Sir Matthew Hale, Lord Chief Justice of England, (1834).
Print Collector—Print Collector/Getty Images
By Lily Rothman
July 28, 2015

Donald Trump lawyer Michael Cohen quickly apologized on Tuesday after he said—in response to an old allegation against Trump—that it’s impossible to rape one’s spouse. Cohen said that he did not actually believe what he had said.

His original statement also happens to be inaccurate—spousal rape is a crime in the U.S. today—but that wasn’t always so.

English common law, the source of much traditional law in the U.S., had long held that it wasn’t legally possible for a man to rape his wife. It was in 1736 that Sir Matthew Hale—the same jurist who said that it was hard to prove a rape accusation from a woman whose personal life wasn’t entirely “innocent,” setting the standard that a woman’s past sexual experiences could be used by the defense in a rape case—explained that marriage constituted permanent consent that could not be retracted.

That idea stood for centuries. Then, in 1979, a pair of cases highlighted changing legal attitudes about the concept.

Until then, most state criminal codes had rape definitions that explicitly excluded spouses. (In fact, as TIME later pointed out, it wasn’t just the case that saying “no” to one’s husband didn’t make the act that followed rape; in addition, saying “no” to one’s husband was usually grounds for him to get a divorce.) As the year opened, a man in Salem, Ore., was found not guilty of raping his wife, though they both stated that they had fought before having sex. But, even as the verdict was returned, a National Organization for Women spokesperson told TIME that “the very fact that there has been such a case” meant that change was in the air—and she was quickly proved right.

The case believed to be the first-ever American conviction for spousal rape came that fall, when a Salem, Mass., bartender drunkenly burst into the home he used to share with his estranged wife and raped her. It’s not hard to see how this case was the one that made the possibility of rape between a married couple clear to the public: they were in the middle of a divorce, and the crime involved house invasion and violence. As TIME noted, several other states had also adopted laws making it possible to pursue such a case, though they had not yet been put to the test.

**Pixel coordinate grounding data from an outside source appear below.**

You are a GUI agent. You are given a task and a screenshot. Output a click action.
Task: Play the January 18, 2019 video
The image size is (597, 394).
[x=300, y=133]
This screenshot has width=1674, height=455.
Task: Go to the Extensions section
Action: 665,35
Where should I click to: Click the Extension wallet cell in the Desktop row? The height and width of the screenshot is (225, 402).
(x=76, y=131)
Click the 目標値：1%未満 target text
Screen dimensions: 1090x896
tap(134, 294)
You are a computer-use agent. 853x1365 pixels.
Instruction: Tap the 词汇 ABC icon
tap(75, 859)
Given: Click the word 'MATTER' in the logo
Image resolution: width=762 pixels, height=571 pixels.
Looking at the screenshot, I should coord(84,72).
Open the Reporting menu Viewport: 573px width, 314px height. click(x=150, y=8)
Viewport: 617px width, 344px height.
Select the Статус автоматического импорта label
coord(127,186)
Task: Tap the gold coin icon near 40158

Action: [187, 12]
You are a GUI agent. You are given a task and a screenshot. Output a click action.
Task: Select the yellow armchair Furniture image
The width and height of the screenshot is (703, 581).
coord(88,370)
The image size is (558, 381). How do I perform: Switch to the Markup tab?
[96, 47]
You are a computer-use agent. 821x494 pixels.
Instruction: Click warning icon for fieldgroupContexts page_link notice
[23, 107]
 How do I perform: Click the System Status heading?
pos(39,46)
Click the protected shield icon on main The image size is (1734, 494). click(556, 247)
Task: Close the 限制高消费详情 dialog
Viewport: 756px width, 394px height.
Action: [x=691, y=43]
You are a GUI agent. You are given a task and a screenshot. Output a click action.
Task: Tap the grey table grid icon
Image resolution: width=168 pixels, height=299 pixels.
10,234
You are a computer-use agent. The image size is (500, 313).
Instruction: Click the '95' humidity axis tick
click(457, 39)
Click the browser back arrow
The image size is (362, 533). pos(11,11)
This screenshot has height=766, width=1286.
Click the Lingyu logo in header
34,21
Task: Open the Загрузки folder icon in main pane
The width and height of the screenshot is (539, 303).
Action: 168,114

By 1983, when TIME devoted an issue to “private violence,” 17 states had gotten rid of the rules that made spousal rape impossible to prosecute. In 1991, as part of another cover-story package about rape, the question came up again, revealing another change in attitudes that had yet to occur: A governmental committee the previous year had estimated that about 15% of married women would experience marital rape, and yet few of those rapes would be reported. Though the oft-cited joke about spousal rape—”But if you can’t rape your wife, who can you rape?”—no longer described mainstream opinion, an activist told TIME that many people still thought that marital rape was not real abuse but rather “she has a headache and doesn’t want to have sex and she gives in.”

And yet, when incidents were pursued, the charges tended to stick: the vast majority of cases brought in the first years after 1979 led to a conviction.

Today, spousal rape is illegal throughout the U.S.